I was goofing off on Facebook (where I am a "fan" of the Lord of the Rings trilogy) and saw a post about a sweepstakes to win the trilogy on blu-ray. I was thinking, "Huh, might be nice; I haven't watched my dvd's of that in a long time. . ." 

And for some reason I remembered, the first time I came into possession of the FotR it was on VHS. It was a present and by the time the Two Towers came out I'd upgraded to DVD and given the VHS away to my brother who last time I checked still hordes VHS tapes . . . but I realized that this was probably the last VHS I ever got as a gift or made a purchase of. I haven't had a VHS in years. 

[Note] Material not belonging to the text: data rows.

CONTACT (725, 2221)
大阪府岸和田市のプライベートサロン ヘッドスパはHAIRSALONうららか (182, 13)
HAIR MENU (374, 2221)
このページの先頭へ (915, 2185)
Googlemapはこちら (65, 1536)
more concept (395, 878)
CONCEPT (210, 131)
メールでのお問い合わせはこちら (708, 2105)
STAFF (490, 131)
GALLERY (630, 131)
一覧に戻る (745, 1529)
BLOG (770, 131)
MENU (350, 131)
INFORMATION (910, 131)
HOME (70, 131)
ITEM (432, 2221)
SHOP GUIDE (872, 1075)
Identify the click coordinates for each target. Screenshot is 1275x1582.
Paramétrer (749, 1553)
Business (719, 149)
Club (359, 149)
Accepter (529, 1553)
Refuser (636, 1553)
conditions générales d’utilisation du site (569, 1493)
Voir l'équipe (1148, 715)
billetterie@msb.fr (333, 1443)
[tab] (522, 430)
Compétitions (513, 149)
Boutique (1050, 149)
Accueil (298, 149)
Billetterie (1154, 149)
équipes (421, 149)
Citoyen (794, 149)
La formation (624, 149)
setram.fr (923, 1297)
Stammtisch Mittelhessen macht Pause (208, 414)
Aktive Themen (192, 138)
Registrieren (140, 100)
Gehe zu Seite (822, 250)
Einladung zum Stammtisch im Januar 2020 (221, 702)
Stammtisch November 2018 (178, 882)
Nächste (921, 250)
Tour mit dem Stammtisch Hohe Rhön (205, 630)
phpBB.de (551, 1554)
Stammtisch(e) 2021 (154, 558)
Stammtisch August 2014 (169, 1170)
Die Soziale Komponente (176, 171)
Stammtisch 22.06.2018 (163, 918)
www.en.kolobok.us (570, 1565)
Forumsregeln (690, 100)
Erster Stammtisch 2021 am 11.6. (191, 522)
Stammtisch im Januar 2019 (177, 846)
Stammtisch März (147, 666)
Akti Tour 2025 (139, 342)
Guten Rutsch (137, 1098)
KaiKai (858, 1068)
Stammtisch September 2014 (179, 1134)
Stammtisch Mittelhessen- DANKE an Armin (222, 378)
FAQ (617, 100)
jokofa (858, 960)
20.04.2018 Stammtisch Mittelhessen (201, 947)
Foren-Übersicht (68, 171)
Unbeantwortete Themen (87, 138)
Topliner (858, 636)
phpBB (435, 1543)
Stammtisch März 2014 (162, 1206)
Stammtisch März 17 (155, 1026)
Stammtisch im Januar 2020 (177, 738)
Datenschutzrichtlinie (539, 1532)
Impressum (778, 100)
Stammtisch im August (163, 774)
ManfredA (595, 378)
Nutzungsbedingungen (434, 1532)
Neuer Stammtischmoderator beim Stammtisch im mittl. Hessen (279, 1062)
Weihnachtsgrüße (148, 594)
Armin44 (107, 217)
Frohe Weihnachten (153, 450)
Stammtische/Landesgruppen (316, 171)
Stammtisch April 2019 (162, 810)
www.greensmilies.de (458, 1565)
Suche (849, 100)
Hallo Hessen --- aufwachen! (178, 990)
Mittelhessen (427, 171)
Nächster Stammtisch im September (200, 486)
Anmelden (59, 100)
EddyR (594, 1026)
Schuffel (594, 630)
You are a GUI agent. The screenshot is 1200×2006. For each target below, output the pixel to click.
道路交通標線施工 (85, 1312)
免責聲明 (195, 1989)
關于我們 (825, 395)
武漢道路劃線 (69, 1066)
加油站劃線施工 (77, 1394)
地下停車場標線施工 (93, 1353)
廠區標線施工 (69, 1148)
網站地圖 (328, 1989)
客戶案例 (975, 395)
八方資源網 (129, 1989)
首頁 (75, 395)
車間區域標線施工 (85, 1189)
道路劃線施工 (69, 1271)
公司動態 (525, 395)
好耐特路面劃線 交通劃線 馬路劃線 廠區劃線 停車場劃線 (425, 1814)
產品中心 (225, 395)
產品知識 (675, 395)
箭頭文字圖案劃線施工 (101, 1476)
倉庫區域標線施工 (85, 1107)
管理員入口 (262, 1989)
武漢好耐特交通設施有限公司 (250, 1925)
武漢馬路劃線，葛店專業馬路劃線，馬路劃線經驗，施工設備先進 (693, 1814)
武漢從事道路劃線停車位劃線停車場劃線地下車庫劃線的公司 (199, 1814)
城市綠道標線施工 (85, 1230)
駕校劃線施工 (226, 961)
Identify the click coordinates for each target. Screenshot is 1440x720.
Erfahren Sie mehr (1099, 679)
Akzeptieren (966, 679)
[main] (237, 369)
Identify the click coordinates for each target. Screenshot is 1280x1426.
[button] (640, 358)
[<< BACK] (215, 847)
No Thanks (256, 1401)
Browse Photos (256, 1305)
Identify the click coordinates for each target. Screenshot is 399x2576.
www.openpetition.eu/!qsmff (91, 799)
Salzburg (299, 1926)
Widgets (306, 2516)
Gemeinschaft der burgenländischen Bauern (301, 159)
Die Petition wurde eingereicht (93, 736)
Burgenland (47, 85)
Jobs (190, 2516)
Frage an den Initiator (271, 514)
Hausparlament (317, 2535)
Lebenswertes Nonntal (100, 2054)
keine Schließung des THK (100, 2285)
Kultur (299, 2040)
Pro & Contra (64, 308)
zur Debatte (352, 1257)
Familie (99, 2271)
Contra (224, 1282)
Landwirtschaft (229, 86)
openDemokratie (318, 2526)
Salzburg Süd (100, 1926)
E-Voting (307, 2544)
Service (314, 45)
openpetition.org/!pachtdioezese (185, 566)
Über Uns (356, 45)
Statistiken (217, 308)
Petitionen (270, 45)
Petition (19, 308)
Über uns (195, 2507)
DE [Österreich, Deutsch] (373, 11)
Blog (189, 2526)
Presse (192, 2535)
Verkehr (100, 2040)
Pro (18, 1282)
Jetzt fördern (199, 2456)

My family tended to upgrade technology slower than other families in my immediate circle, so I'm guessing that it was DVD's for most people even back then. Not really anything in particular to talk about here. Just feeling nostalgic for vhs and watching the Fellowship for the first time.


----------



## Erestor Arcamen (Sep 16, 2012)

My family was also late in upgrading electronics. Though when I got LOTR on VHS from a church sale because I thought the cover was really cool and I watched it and it was awesome. So I also bought the DVD w/some extra features and things but the VHS is in my own personal museum of LOTRishness lol


----------



## Sulimo (Sep 17, 2012)

For most of my life I had the two Rankin Bass films recorded from tv back in the eighties. There are a few scenes missing due to commercial breaks, and they have some eighties commercials with some ridiculous jingles. it was cool though to watch the full film when I upgraded to DVD.


----------